Yeriko menarik napas dalam-dalam sambil
memejamkan mata. “Yun, maafin aku ...! Aku cuma cinta sama kamu,” bisik Yeriko.
“Jangan tinggalin aku!” pinta Refi berbisik.
Tubuhnya langsung lemas dan tak sadarkan diri.
Yeriko langsung menggendong Refi, adegan ini
dipotret oleh beberapa orang yang ada di sana. Yeriko tak menghiraukan beberapa
pasang kamera yang telah berhasil mengabadikan momen penyelamatan Refi. Ia
terus melangkah, membawa Refi kembali ke ruang rawat.
Setelah perawat memasang infus ke tubuh Refi,
Yeriko langsung duduk di kursi dan menunggu Refi. “Ref, kenapa kamu harus kayak
gini?

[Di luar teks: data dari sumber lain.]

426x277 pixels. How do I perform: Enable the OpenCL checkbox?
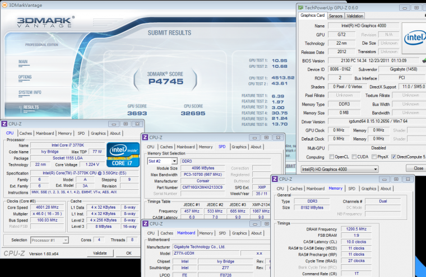pos(332,157)
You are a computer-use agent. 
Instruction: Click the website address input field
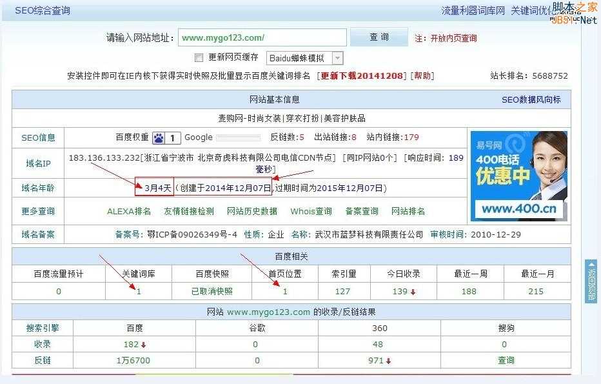pos(263,37)
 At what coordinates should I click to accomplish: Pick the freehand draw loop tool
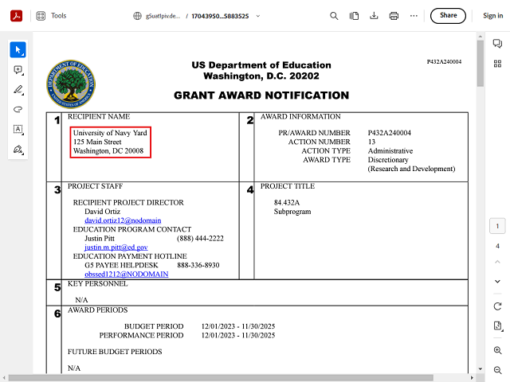(x=18, y=109)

Aku rasa, kamu wanita yang bermartabat dan nggak perlu melakukan hal
bodoh seperti ini,” gumam Yeriko sambil menatap wajah Refi.
Yeriko merogoh ponsel yang ada di dalam saku
celananya. Ia langsung melepon asistennya saat itu juga.

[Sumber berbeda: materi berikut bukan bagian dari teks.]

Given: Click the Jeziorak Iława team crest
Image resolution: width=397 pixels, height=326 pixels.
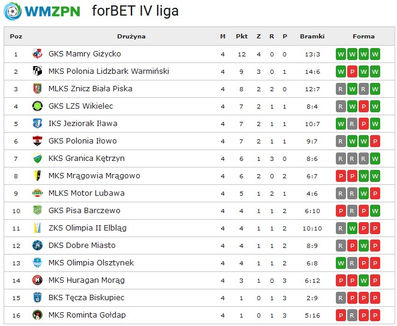Looking at the screenshot, I should pos(37,124).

“Halo, Pak!” sapa Riyan begitu panggilan
telepon Yeriko tersambung.
“Udah tidur, Yan?”
“Udah, Pak.”
“Bisa ke rumah sakit sekarang!”
“Bisa, Pak Bos. Ada apa?” tanya Riyan.
“Tolong ke bagian orthopedi dan selidiki
penyakit pasien atas nama Refina Tata Widuri!”
“Siap, Pak Bos!”
“Oke. Saya tunggu kabar secepatnya!” Yeriko
langsung mematikan sambungan telepon dan menatap Refina. Sekalipun ia tidak
memiliki rasa cinta pada Refina, tapi ia masih memiliki rasa kemanusiaan.
Yeriko terus menunggu Refina selama hampir
setengah malam hingga gadis itu tersadar.
“Yeriko...!” panggil Refi lirih saat melihat
Yeriko tertidur di kursi, tepat di sisi ranjanganya.
Yeriko langsung mengangkat kepala menatap
Refi.
“Udah sadar?”
Refi menganggukkan kepala. “Makasih, udah mau
nemenin aku!” Refi meraih jemari tangan Yeriko dan menggenggamnya erat.
Yeriko tersenyum kecil.
“Aku mohon, jangan tinggalin aku!” Refi
langsung memeluk tubuh Yeriko. “Aku masih cinta sama kamu.”
Yeriko bergeming. Ia tidak bisa berkata-kata.
Ia tak ingin menyakiti Refi yang kondisi mentalnya masih belum stabil. Ia akan
tetap mencari cara agar Refi bisa sembuh seperti semula dan bisa meneruskan
karirnya sebagai penari profesional.